[ERROR ] [configure] /Stage[main]/Foreman::Config::Apache/Selboolean

oxtan · May 29, 2021, 7:46pm

foreman-installer fails:
Choose an option from the menu… 60
2021-05-29 21:34:59 [NOTICE] [configure] Starting system configuration.
The total number of configuration tasks may increase during the run.
Observe logs or specify --verbose-log-level to see individual configuration tasks.
2021-05-29 21:35:05 [NOTICE] [configure] 100 out of 944 done.
2021-05-29 21:35:05 [NOTICE] [configure] 200 out of 944 done.
2021-05-29 21:35:05 [ERROR ] [configure] /Stage[main]/Foreman::Config::Apache/Selboolean[httpd_can_network_connect]: Could not evaluate: Execution of ‘/usr/sbin/getsebool httpd_can_network_connect’ returned 1: /usr/sbin/getsebool: SELinux is disabled
2021-05-29 21:35:05 [NOTICE] [configure] 300 out of 944 done.
2021-05-29 21:35:05 [NOTICE] [configure] 400 out of 946 done.
2021-05-29 21:35:05 [NOTICE] [configure] 500 out of 946 done.
2021-05-29 21:35:06 [NOTICE] [configure] 600 out of 948 done.
2021-05-29 21:35:06 [NOTICE] [configure] 700 out of 952 done.
2021-05-29 21:35:06 [NOTICE] [configure] 800 out of 952 done.
2021-05-29 21:35:06 [NOTICE] [configure] 900 out of 952 done.
2021-05-29 21:35:12 [NOTICE] [configure] System configuration has finished.

There were errors detected during install.

Expected outcome: installation succeeds

Foreman and Proxy versions: foreman-2.4.0-1.el8.noarch

Foreman and Proxy plugin versions:

Distribution and version: centos8

Other relevant data:

this is a systemd-nspawn container. These containers do not enable selinux because they do not run their own kernel, they share it from the host. So even if I enable it, it’s still disabled.
I need an option to override selinux but I cannot see it in the installer. Is there something I can use, or is this impossible and I need to start a full vm?

gvde · May 30, 2021, 5:41am

It’s not supported: Installing Foreman 2.4 server on Enterprise Linux

SELinux must be enabled, either in enforcing or permissive mode. Installation with disabled SELinux is not supported.

oxtan · May 30, 2021, 9:00pm

ah, ok. I installed it in a centos 7 nspawn container and it works fine, so this will be the fix I needed.
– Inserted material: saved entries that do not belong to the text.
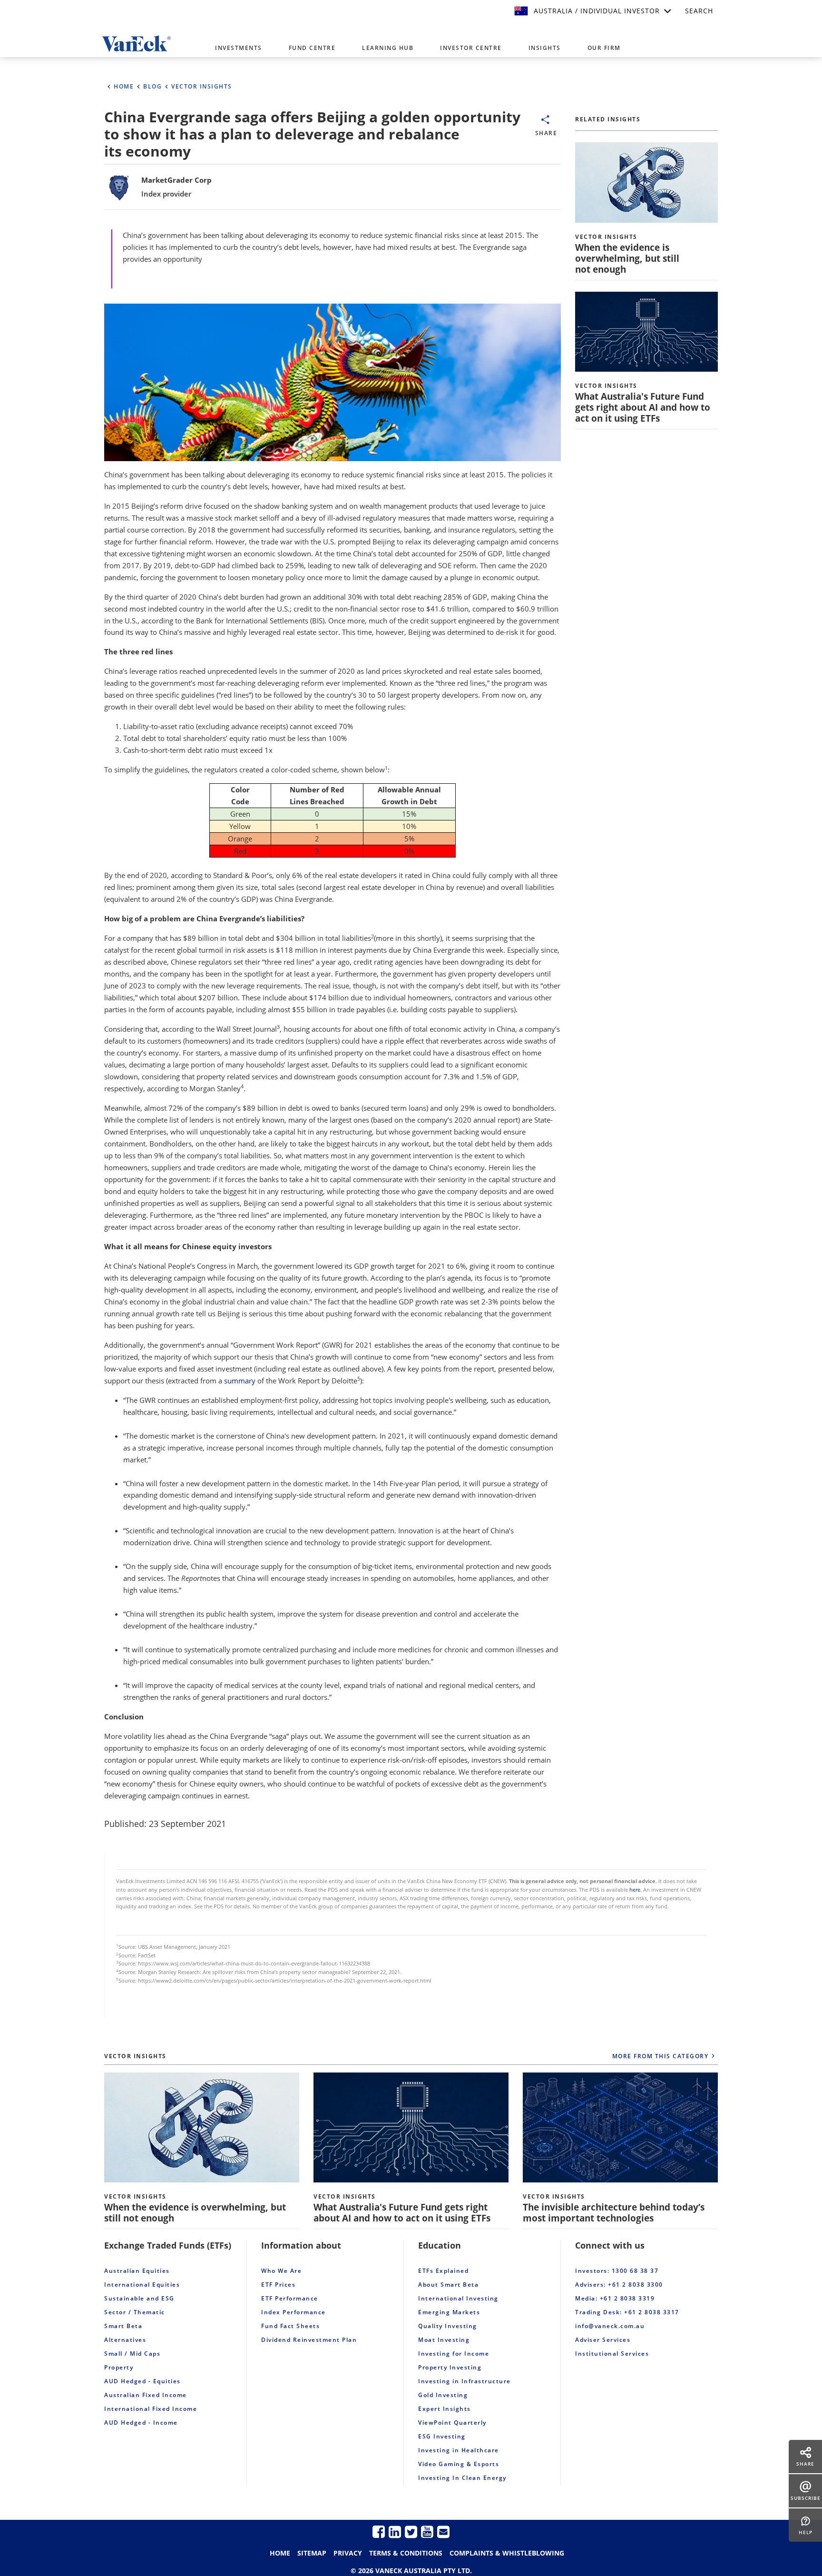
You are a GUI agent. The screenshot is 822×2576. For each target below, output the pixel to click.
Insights (544, 48)
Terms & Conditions (405, 2552)
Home (280, 2552)
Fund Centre (312, 48)
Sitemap (311, 2552)
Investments (238, 48)
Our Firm (604, 48)
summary (239, 1380)
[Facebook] (378, 2531)
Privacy (347, 2552)
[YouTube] (427, 2531)
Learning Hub (387, 48)
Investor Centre (471, 48)
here (634, 1889)
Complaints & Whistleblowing (507, 2552)
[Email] (443, 2531)
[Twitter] (411, 2531)
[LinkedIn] (395, 2531)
ekohl · May 31, 2021, 9:18am

Normally this should work. It looks like the SELinux fact is reporting that SELinux is enabled, but not really. I’m not sure if you can override the fact. Back in the day you could use export FACTER_selinux=false but I’m not sure how that’s done now with structured facts.

Can you check the output of facter os.selinux?

oxtan · May 31, 2021, 4:42pm

I need to recreate a nspawn container with centos 8 and reinstall tfm, I’ll do it and post my findings?

oxtan · May 31, 2021, 5:13pm

this is the requested output:

facter os.selinux

{
config_mode => “enforcing”,
config_policy => “targeted”,
current_mode => “enforcing”,
enabled => true,
enforced => true,
policy_version => “33”
}

oxtan · May 31, 2021, 5:21pm

I tried the envvar FACTER_selinux=false but same error during foreman-installer

ekohl · May 31, 2021, 8:28pm

Yes, so the problem is that facter thinks it’s in enforcing mode but it really isn’t. Reading facter/selinux.rb at main · puppetlabs/facter · GitHub it looks like it reads some selinuxfs as reported in /proc/self/mounts.

Generally speaking Foreman can run without SELinux or in disabled mode, but we can’t really deal with this. SELinux appears to be enforcing, but the installer can’t change some booleans that must be on. It may be a workaround to enable those manually in the “host”.

Another might be to unmount the SELinux filesystem in the nspawn container, but I don’t know nspawn well enough to say for sure.